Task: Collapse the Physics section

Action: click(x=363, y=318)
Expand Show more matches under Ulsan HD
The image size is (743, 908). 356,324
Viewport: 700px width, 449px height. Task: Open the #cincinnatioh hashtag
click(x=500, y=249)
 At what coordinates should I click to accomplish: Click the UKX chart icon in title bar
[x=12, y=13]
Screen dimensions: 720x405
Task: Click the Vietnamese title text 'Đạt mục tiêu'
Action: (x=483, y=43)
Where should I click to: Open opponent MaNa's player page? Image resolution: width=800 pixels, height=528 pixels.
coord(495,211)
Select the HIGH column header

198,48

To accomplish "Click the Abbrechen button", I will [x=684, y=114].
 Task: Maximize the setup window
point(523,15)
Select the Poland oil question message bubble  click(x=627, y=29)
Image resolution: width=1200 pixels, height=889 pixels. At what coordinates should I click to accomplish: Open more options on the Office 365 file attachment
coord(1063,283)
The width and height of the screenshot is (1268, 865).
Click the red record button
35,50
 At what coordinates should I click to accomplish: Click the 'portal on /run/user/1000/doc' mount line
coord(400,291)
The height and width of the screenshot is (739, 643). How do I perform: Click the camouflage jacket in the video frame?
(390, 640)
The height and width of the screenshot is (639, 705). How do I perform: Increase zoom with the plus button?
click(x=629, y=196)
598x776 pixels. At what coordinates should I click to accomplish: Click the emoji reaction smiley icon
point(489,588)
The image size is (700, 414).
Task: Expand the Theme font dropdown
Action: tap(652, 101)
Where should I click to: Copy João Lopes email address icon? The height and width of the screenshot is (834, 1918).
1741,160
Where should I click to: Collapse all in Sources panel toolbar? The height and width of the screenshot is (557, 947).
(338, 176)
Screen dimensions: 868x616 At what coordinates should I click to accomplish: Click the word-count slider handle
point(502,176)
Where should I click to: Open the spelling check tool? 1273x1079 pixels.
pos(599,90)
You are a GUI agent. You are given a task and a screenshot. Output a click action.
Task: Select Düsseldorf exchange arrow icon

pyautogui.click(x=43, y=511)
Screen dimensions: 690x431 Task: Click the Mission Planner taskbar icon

══════════

● **Try it**
Every piece of the data is to be set down again exactly.

● **Output of the exercise**
Task: Collapse the Physics section

Action: click(x=363, y=318)
Expand Show more matches under Ulsan HD
The image size is (743, 908). 356,324
Viewport: 700px width, 449px height. Task: Open the #cincinnatioh hashtag
click(x=500, y=249)
 At what coordinates should I click to accomplish: Click the UKX chart icon in title bar
[x=12, y=13]
Screen dimensions: 720x405
Task: Click the Vietnamese title text 'Đạt mục tiêu'
Action: (x=483, y=43)
Where should I click to: Open opponent MaNa's player page? Image resolution: width=800 pixels, height=528 pixels.
coord(495,211)
Select the HIGH column header

198,48

To accomplish "Click the Abbrechen button", I will [x=684, y=114].
 Task: Maximize the setup window
point(523,15)
Select the Poland oil question message bubble  click(x=627, y=29)
Image resolution: width=1200 pixels, height=889 pixels. At what coordinates should I click to accomplish: Open more options on the Office 365 file attachment
coord(1063,283)
The width and height of the screenshot is (1268, 865).
Click the red record button
35,50
 At what coordinates should I click to accomplish: Click the 'portal on /run/user/1000/doc' mount line
coord(400,291)
The height and width of the screenshot is (739, 643). How do I perform: Click the camouflage jacket in the video frame?
(390, 640)
The height and width of the screenshot is (639, 705). How do I perform: Increase zoom with the plus button?
click(x=629, y=196)
598x776 pixels. At what coordinates should I click to accomplish: Click the emoji reaction smiley icon
point(489,588)
The image size is (700, 414).
Task: Expand the Theme font dropdown
Action: tap(652, 101)
Where should I click to: Copy João Lopes email address icon? The height and width of the screenshot is (834, 1918).
1741,160
Where should I click to: Collapse all in Sources panel toolbar? The height and width of the screenshot is (557, 947).
(338, 176)
Screen dimensions: 868x616 At what coordinates should I click to accomplish: Click the word-count slider handle
point(502,176)
Where should I click to: Open the spelling check tool? 1273x1079 pixels.
pos(599,90)
You are a GUI agent. You are given a task and a screenshot. Output a click action.
Task: Select Düsseldorf exchange arrow icon

pyautogui.click(x=43, y=511)
Screen dimensions: 690x431 Task: Click the Mission Planner taskbar icon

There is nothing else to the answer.